Your assignment.
In the following material, identify every line holding the string "agent" and return it.

=== Entries provided ===

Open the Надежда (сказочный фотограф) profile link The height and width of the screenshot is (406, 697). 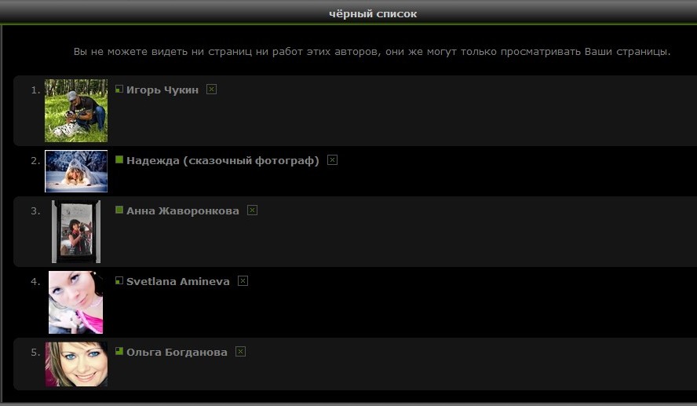pyautogui.click(x=222, y=161)
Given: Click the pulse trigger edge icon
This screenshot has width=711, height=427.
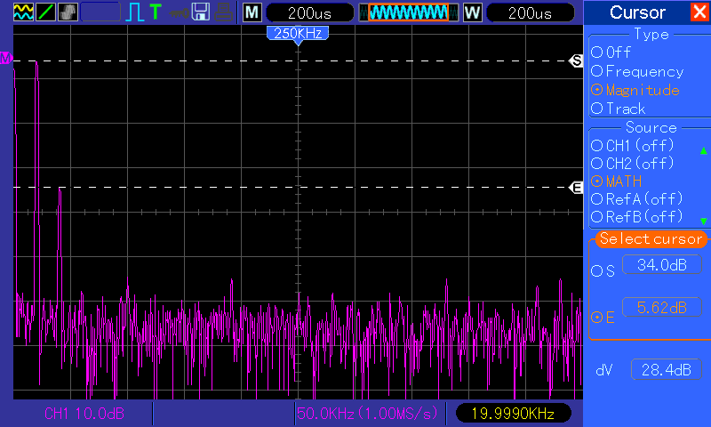Looking at the screenshot, I should pos(135,12).
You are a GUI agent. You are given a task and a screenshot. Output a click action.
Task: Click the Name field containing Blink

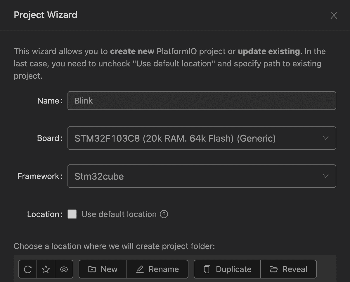tap(202, 101)
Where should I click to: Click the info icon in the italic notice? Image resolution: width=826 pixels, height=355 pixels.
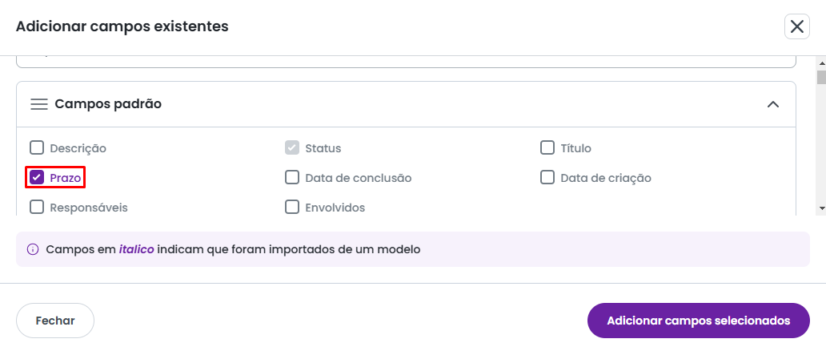33,249
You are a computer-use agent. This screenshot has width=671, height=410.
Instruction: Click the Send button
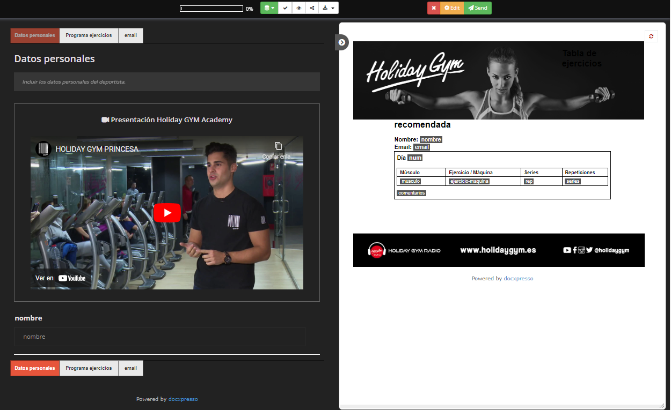click(477, 8)
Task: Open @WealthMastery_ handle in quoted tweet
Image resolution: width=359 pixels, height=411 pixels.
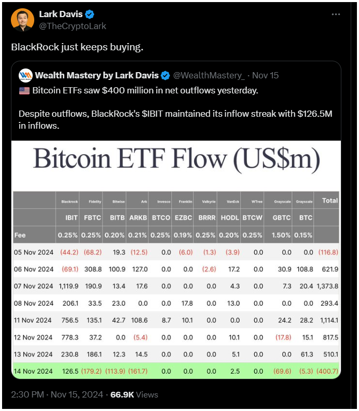Action: coord(209,75)
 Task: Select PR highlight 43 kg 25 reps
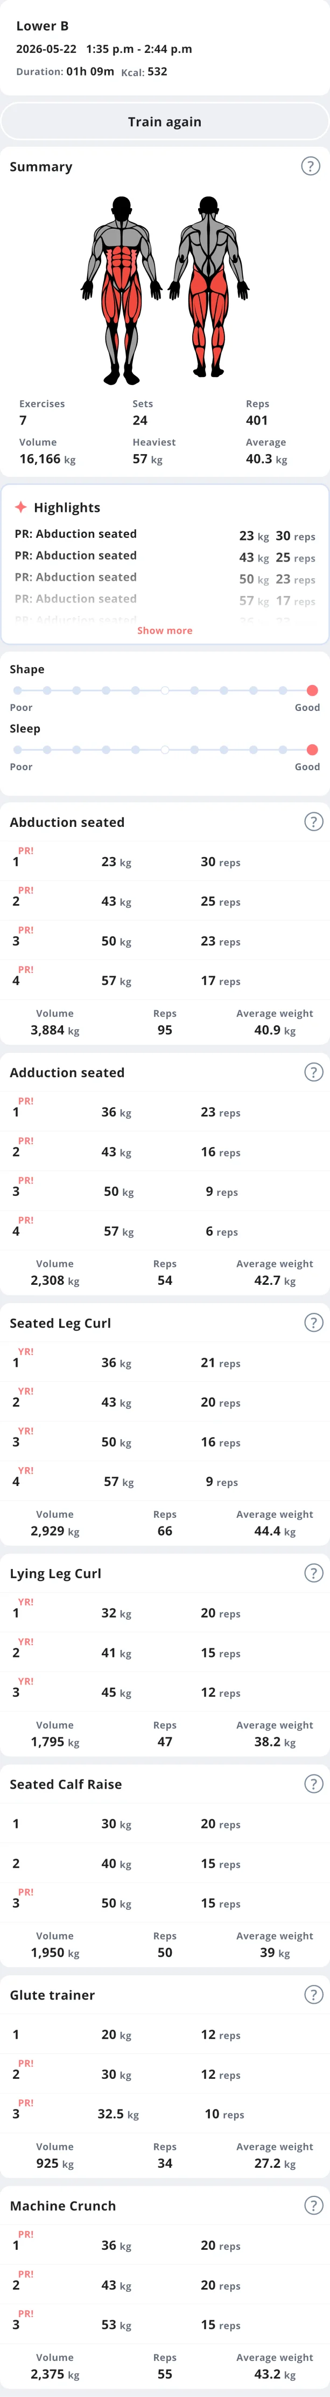coord(165,556)

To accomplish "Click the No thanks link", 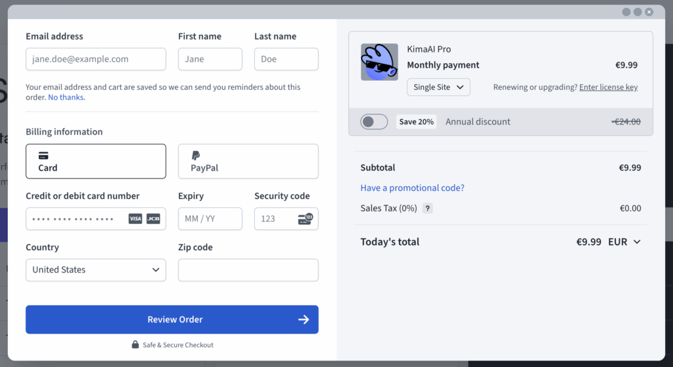I will 66,97.
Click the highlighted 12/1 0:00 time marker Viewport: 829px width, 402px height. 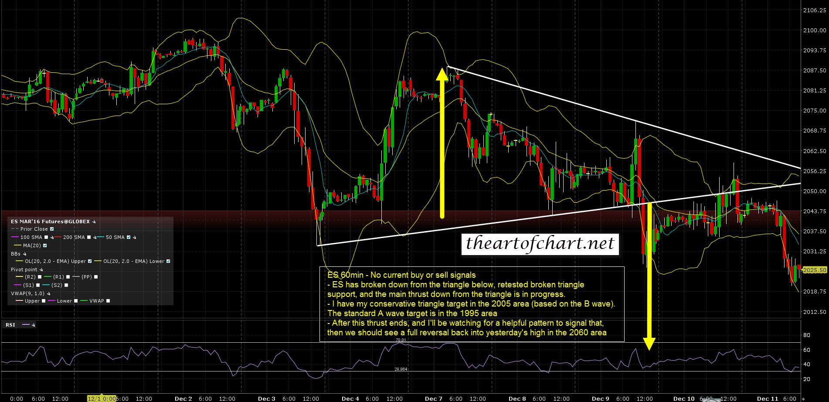coord(102,399)

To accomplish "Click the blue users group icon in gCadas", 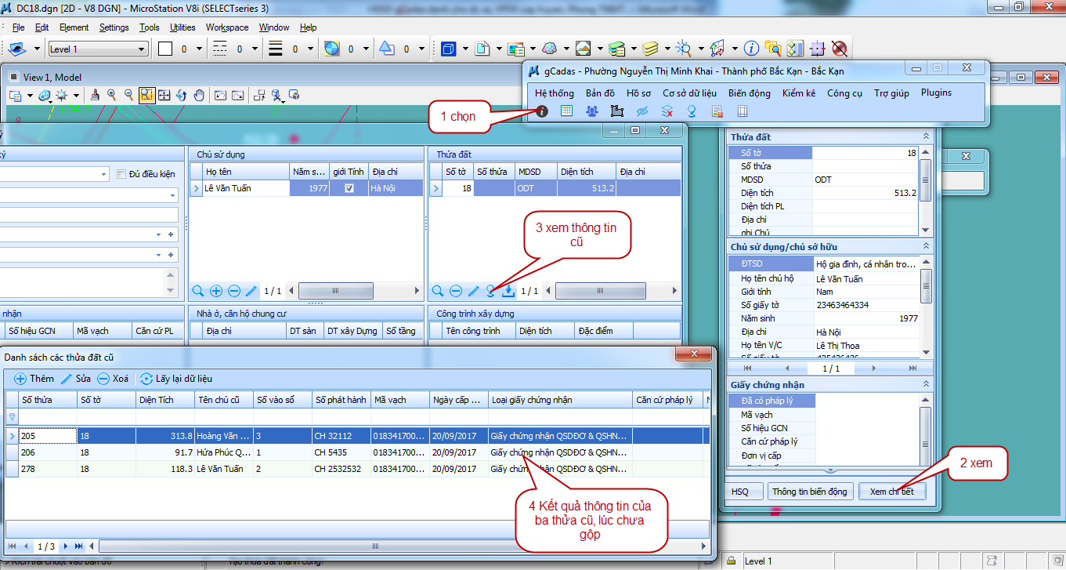I will coord(591,111).
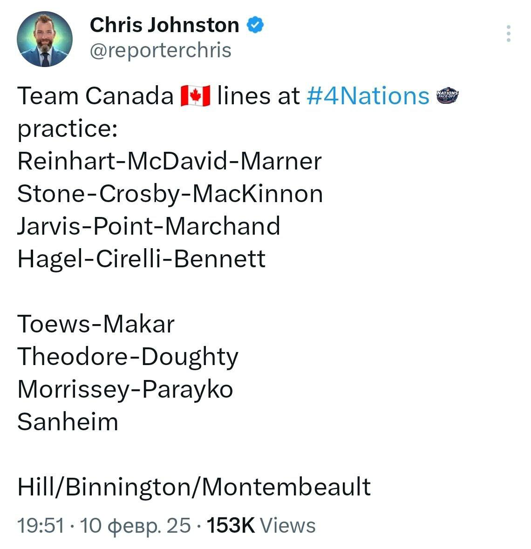The image size is (531, 549).
Task: Click the Theodore-Doughty pairing text
Action: [128, 357]
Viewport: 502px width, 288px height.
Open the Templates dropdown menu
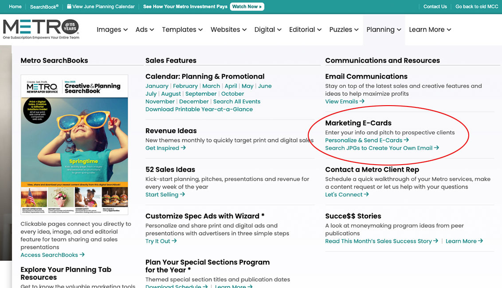pos(182,30)
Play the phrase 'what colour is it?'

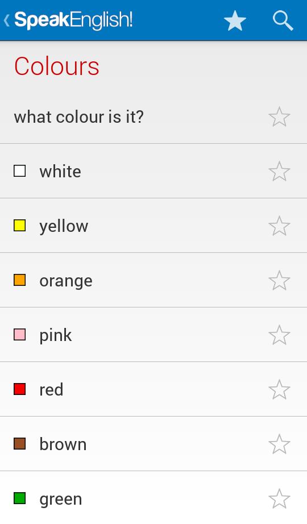(x=79, y=117)
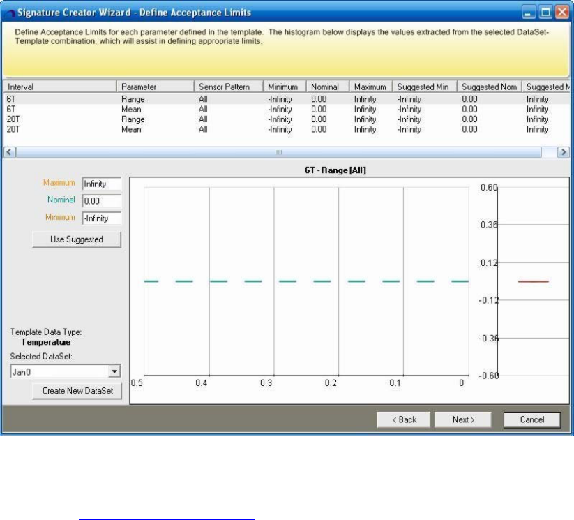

===

Problem solution.
You are a GUI agent. You are given a task and a screenshot. Output a click action.
You are a computer-use agent. This screenshot has width=671, height=410.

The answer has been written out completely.